• Work item
Return each line of the listing that has the word "agent" in it.

• Supplied records
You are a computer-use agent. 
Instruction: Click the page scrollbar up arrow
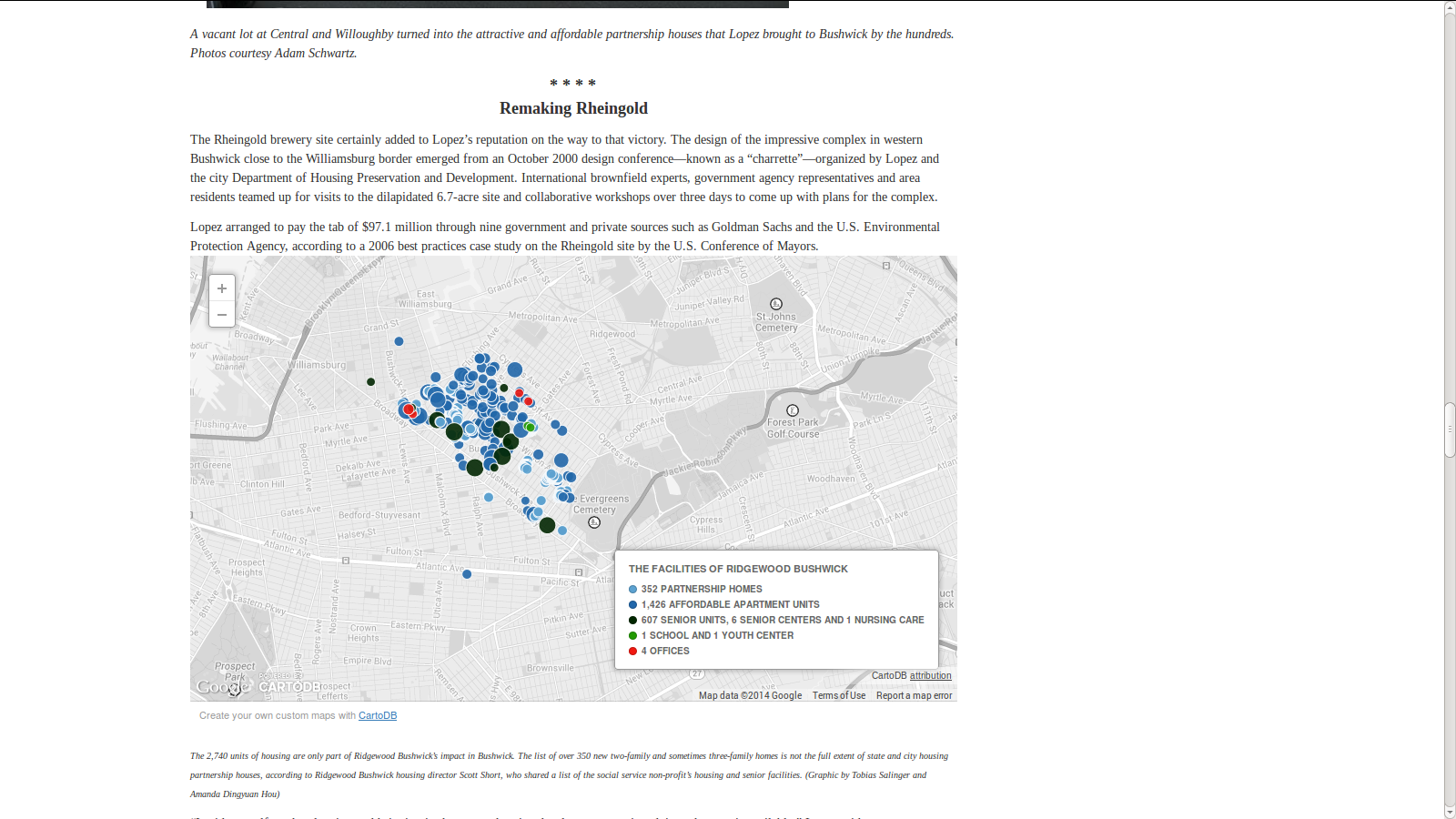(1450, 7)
* * *
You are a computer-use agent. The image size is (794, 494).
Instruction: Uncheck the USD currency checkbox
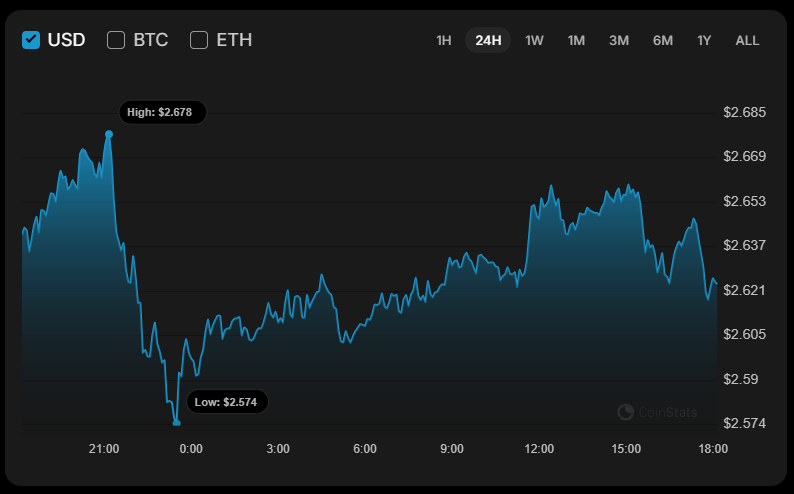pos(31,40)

• Task response
You are a computer-use agent. 
You are a computer-use agent. The image size is (794, 494).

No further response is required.